Très remonté, les membres du groupe, "encagoulés" selon un communiqué de la fédération, sont entrés dans le bâtiment par la grande porte aux alentours de 16h et s'en sont pris au mobilier. Ils ont ainsi jeté des papiers par les fenêtres, ainsi que des sièges, des ordinateurs et des téléphones, qui ont atterri dans la rue. Aucune violence n'a toutefois été commise à l'encontre de la bénévole de permanence présente sur place, Olga, à qui les vandales ont remis un tract titré "l'UMP de Calais expulse: expulsons l'UMP". Deux inscriptions, "Expulsons l'UMP" et "Solidarité aux réfugiés de Calais", ont par ailleurs été taguées sur les murs extérieurs du bâtiment.

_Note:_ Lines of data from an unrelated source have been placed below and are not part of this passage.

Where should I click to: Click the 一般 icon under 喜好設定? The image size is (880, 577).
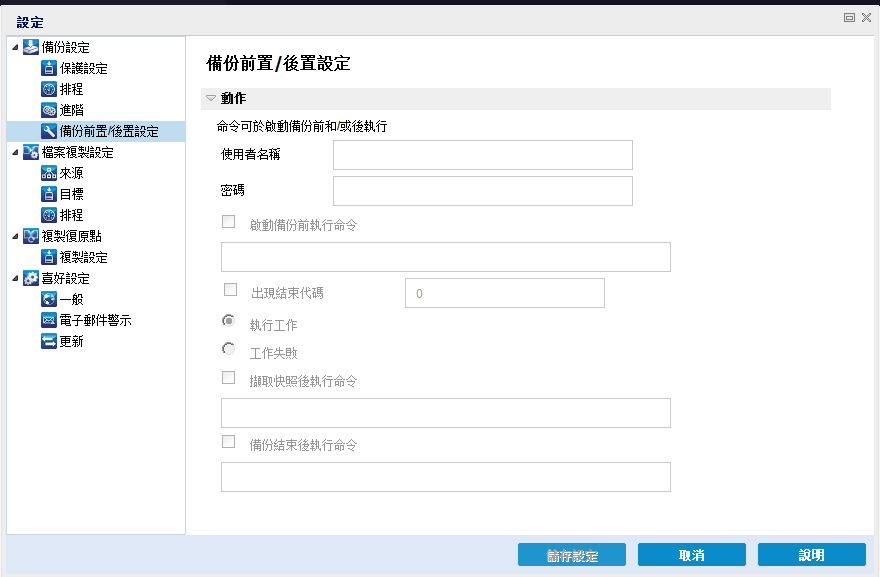click(48, 300)
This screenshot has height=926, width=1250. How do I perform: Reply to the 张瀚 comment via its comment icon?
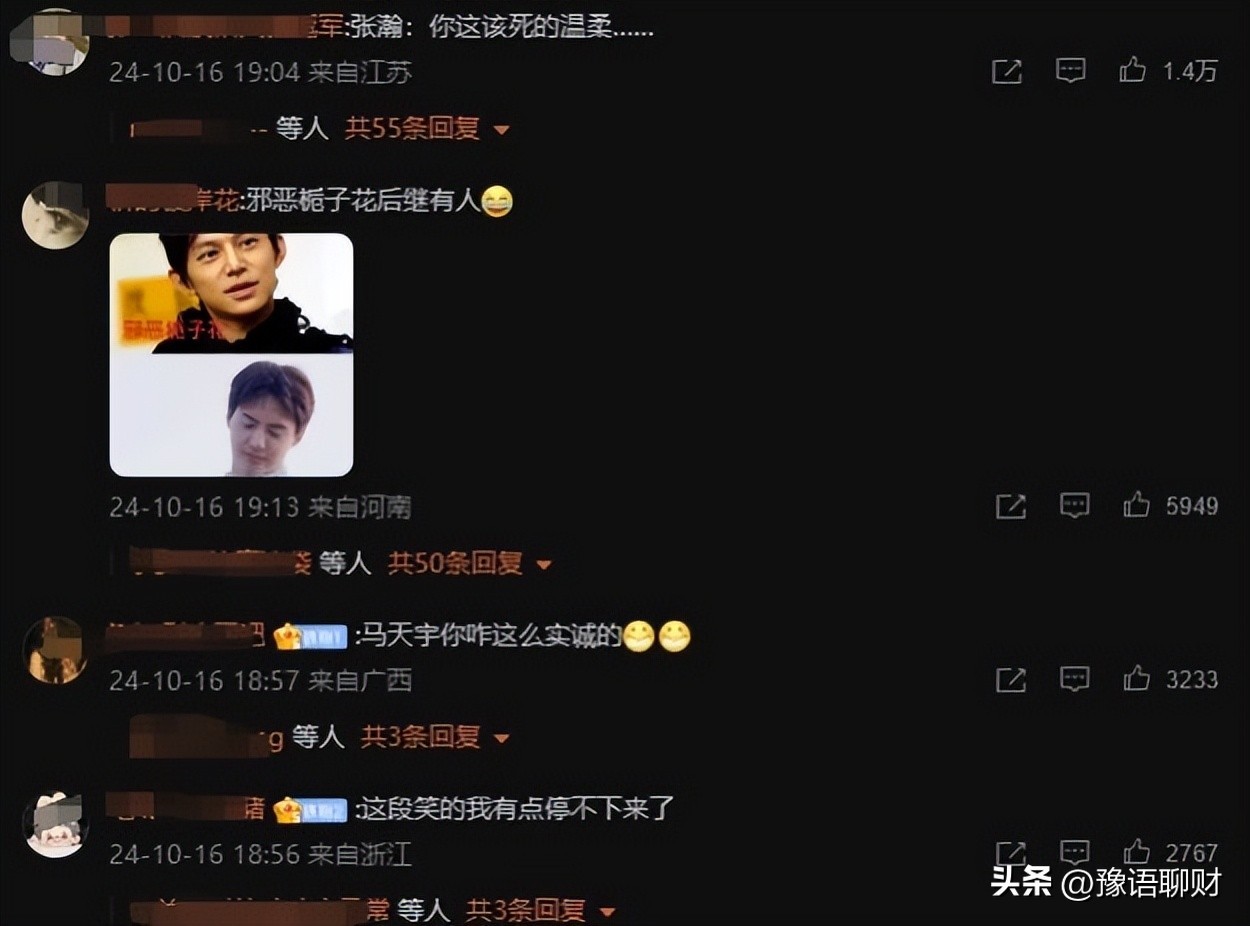coord(1071,70)
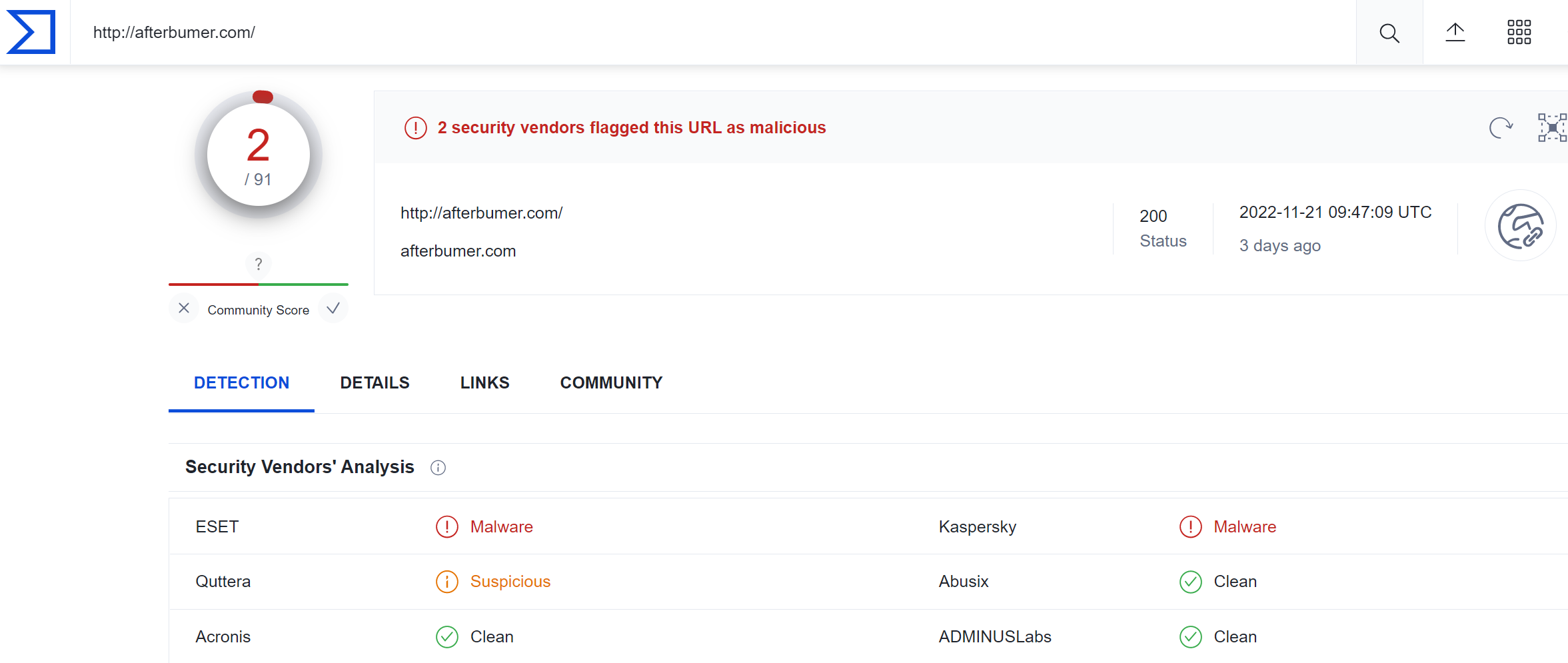1568x663 pixels.
Task: Vote positive with community check button
Action: pos(333,309)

Des revendications qui ont surpris les responsables locaux du parti. Le porte-parole de l'UMP de Haute-Garonne Pierre Esplugas, cité par Europe-1, estime ainsi que "ces gens se trompent de bouc émissaire: l'UMP n'est en rien responsable des expulsions de Calais". Il a également dénoncé des "méthodes violentes et inacceptables".

A propos du démantèlement du camp de réfugiés de Sangatte, en 2002, sous la présidence de l'UMP (Nicolas Sarkozy était alors ministre de l'Intérieur), évoqué dans le tract laissé sur place, Pierre Esplugas s'est dit "surpris". Aucun rapport, selon lui, puisque c'était une situation "ancienne".

La secrétaire départementale de l'UMP de Haute-Garonne, Laurence Arribagé, a décidé de porter plainte.

 

L'inscription "expulsons l'UMP" a notamment été taguée sur les murs extérieurs du bâtiment (photo d'illustration).